# New Dilbert Blog



## crhoades (Oct 25, 2005)

For all of you doughnut eating, cubicle dwellers out there:
http://dilbertblog.typepad.com/

Enjoy!

For a sneak-peak/taste of what you'll find:

MY OWN DILBERT BLOG 
=================== 

When I see news stories about people all over the world who are experiencing hardships, I worry about them, and I rack my brain wondering how I can make a difference. So I decided to start my own blog. That way I won´t have time to think about other people.

People who are trying to decide whether to create a blog or not go through a thought process much like this: 

1. The world sure needs more of ME. 
2. Maybe I´ll shout more often so that people nearby can experience the joy of knowing my thoughts. 
3. No, wait, shouting looks too crazy. 
4. I know "“ I´ll write down my daily thoughts and badger people to read them. 
5. If only there was a description for this process that doesn´t involve the words egomaniac or unnecessary. 
6. What? It´s called a blog? I´m there! 

The blogger´s philosophy goes something like this: 

Everything that I think about is more fascinating than the stuff in your head. 

The beauty of blogging, as compared to writing a book, is that no editor will be interfering with my random spelling and grammar, my complete disregard for the facts, and my wandering sentences that seem to go on and on and never end so that you feel like you need to take a breath and clear your head before you can even consider making it to the end of the sentence that probably didn´t need to be written anyhoo.

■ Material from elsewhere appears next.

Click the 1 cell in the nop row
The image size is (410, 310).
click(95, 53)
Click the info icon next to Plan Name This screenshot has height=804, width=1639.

If that doesn´t inspire you to read my blog, I don´t know what will. You can find the Dilbert Blog at

[Edited on 10-25-2005 by crhoades]


----------



## bond-servant (Oct 25, 2005)

Neat blog. It's cool he is doing that. thanks for the link!


----------



## Contra_Mundum (Oct 25, 2005)

I caught that on my first-thing-in-the-morning Dilbert fix. There weren't even any comments on a single one of his 4 (all in one day!) entries. It was fresh...


----------



## VirginiaHuguenot (Oct 25, 2005)

Good one!


----------



## Augusta (Oct 25, 2005)

Way funny.


----------